= Work to complete =
Please copy the material under this line exactly, keeping every line.

= Supplied records =
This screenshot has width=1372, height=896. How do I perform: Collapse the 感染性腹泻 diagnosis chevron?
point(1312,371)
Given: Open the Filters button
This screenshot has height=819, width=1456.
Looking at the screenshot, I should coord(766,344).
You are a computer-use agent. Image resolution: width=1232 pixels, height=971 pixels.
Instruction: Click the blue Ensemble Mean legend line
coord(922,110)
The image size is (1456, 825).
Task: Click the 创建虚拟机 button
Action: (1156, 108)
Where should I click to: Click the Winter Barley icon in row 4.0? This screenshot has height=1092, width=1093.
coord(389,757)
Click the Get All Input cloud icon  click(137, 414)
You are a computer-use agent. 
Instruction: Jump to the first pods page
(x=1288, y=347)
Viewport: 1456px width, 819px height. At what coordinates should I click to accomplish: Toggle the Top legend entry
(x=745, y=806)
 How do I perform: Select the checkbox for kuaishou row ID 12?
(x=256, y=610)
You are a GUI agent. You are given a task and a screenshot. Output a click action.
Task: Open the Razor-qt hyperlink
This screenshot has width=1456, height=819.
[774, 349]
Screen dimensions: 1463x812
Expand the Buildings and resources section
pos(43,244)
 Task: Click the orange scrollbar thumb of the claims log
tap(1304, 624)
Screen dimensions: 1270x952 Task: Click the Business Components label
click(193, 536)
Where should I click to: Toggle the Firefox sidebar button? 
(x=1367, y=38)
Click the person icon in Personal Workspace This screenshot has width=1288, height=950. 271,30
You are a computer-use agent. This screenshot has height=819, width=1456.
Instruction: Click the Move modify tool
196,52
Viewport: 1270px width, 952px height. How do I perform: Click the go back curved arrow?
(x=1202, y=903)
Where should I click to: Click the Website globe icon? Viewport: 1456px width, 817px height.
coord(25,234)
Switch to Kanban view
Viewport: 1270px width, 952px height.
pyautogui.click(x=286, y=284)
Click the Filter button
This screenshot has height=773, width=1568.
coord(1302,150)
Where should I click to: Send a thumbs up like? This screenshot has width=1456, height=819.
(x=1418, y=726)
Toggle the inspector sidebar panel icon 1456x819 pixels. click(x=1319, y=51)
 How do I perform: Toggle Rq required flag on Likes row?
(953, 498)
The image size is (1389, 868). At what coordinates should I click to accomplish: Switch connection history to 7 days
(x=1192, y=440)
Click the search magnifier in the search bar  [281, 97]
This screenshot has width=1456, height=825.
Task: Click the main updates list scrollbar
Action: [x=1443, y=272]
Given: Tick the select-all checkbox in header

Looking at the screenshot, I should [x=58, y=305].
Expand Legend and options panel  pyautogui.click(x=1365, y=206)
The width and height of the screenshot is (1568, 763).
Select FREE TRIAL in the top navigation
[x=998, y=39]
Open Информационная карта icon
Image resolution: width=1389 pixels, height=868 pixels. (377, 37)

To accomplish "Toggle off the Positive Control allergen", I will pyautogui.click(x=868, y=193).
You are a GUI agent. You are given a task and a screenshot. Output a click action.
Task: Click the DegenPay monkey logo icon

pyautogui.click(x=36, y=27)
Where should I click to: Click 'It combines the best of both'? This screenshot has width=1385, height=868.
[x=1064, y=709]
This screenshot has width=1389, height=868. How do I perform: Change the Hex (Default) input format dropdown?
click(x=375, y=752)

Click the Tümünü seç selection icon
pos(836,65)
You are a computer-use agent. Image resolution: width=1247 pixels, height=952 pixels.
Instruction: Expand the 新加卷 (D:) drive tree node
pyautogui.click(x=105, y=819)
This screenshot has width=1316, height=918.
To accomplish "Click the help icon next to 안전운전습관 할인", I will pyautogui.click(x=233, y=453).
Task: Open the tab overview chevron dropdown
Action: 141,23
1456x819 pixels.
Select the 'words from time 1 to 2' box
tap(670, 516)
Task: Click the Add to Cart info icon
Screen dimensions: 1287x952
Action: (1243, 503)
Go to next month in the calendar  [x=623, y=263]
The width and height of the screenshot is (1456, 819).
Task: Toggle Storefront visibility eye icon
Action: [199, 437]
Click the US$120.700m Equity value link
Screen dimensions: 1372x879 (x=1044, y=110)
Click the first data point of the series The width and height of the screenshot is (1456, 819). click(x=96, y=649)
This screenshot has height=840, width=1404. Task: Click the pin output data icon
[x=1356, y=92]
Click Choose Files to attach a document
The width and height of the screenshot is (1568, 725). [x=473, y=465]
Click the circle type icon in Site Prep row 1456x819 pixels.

= Exercise result =
This screenshot has width=1372, height=896. How do I perform: Collapse the 感染性腹泻 diagnosis chevron?
point(1312,371)
Given: Open the Filters button
This screenshot has height=819, width=1456.
Looking at the screenshot, I should coord(766,344).
You are a computer-use agent. Image resolution: width=1232 pixels, height=971 pixels.
Instruction: Click the blue Ensemble Mean legend line
coord(922,110)
The image size is (1456, 825).
Task: Click the 创建虚拟机 button
Action: (1156, 108)
Where should I click to: Click the Winter Barley icon in row 4.0? This screenshot has height=1092, width=1093.
coord(389,757)
Click the Get All Input cloud icon  click(137, 414)
You are a computer-use agent. 
Instruction: Jump to the first pods page
(x=1288, y=347)
Viewport: 1456px width, 819px height. At what coordinates should I click to accomplish: Toggle the Top legend entry
(x=745, y=806)
 How do I perform: Select the checkbox for kuaishou row ID 12?
(x=256, y=610)
You are a GUI agent. You are given a task and a screenshot. Output a click action.
Task: Open the Razor-qt hyperlink
This screenshot has width=1456, height=819.
[774, 349]
Screen dimensions: 1463x812
Expand the Buildings and resources section
pos(43,244)
 Task: Click the orange scrollbar thumb of the claims log
tap(1304, 624)
Screen dimensions: 1270x952 Task: Click the Business Components label
click(193, 536)
Where should I click to: Toggle the Firefox sidebar button? 
(x=1367, y=38)
Click the person icon in Personal Workspace This screenshot has width=1288, height=950. 271,30
You are a computer-use agent. This screenshot has height=819, width=1456.
Instruction: Click the Move modify tool
196,52
Viewport: 1270px width, 952px height. How do I perform: Click the go back curved arrow?
(x=1202, y=903)
Where should I click to: Click the Website globe icon? Viewport: 1456px width, 817px height.
coord(25,234)
Switch to Kanban view
Viewport: 1270px width, 952px height.
pyautogui.click(x=286, y=284)
Click the Filter button
This screenshot has height=773, width=1568.
coord(1302,150)
Where should I click to: Send a thumbs up like? This screenshot has width=1456, height=819.
(x=1418, y=726)
Toggle the inspector sidebar panel icon 1456x819 pixels. click(x=1319, y=51)
 How do I perform: Toggle Rq required flag on Likes row?
(953, 498)
The image size is (1389, 868). At what coordinates should I click to accomplish: Switch connection history to 7 days
(x=1192, y=440)
Click the search magnifier in the search bar  [281, 97]
This screenshot has width=1456, height=825.
Task: Click the main updates list scrollbar
Action: [x=1443, y=272]
Given: Tick the select-all checkbox in header

Looking at the screenshot, I should [x=58, y=305].
Expand Legend and options panel  pyautogui.click(x=1365, y=206)
The width and height of the screenshot is (1568, 763).
Select FREE TRIAL in the top navigation
[x=998, y=39]
Open Информационная карта icon
Image resolution: width=1389 pixels, height=868 pixels. (377, 37)

To accomplish "Toggle off the Positive Control allergen", I will pyautogui.click(x=868, y=193).
You are a GUI agent. You are given a task and a screenshot. Output a click action.
Task: Click the DegenPay monkey logo icon

pyautogui.click(x=36, y=27)
Where should I click to: Click 'It combines the best of both'? This screenshot has width=1385, height=868.
[x=1064, y=709]
This screenshot has width=1389, height=868. How do I perform: Change the Hex (Default) input format dropdown?
click(x=375, y=752)

Click the Tümünü seç selection icon
pos(836,65)
You are a computer-use agent. Image resolution: width=1247 pixels, height=952 pixels.
Instruction: Expand the 新加卷 (D:) drive tree node
pyautogui.click(x=105, y=819)
This screenshot has width=1316, height=918.
To accomplish "Click the help icon next to 안전운전습관 할인", I will pyautogui.click(x=233, y=453).
Task: Open the tab overview chevron dropdown
Action: 141,23
1456x819 pixels.
Select the 'words from time 1 to 2' box
tap(670, 516)
Task: Click the Add to Cart info icon
Screen dimensions: 1287x952
Action: (1243, 503)
Go to next month in the calendar  [x=623, y=263]
The width and height of the screenshot is (1456, 819).
Task: Toggle Storefront visibility eye icon
Action: [199, 437]
Click the US$120.700m Equity value link
Screen dimensions: 1372x879 (x=1044, y=110)
Click the first data point of the series The width and height of the screenshot is (1456, 819). click(x=96, y=649)
This screenshot has height=840, width=1404. Task: Click the pin output data icon
[x=1356, y=92]
Click Choose Files to attach a document
The width and height of the screenshot is (1568, 725). [x=473, y=465]
Click the circle type icon in Site Prep row 1456x819 pixels.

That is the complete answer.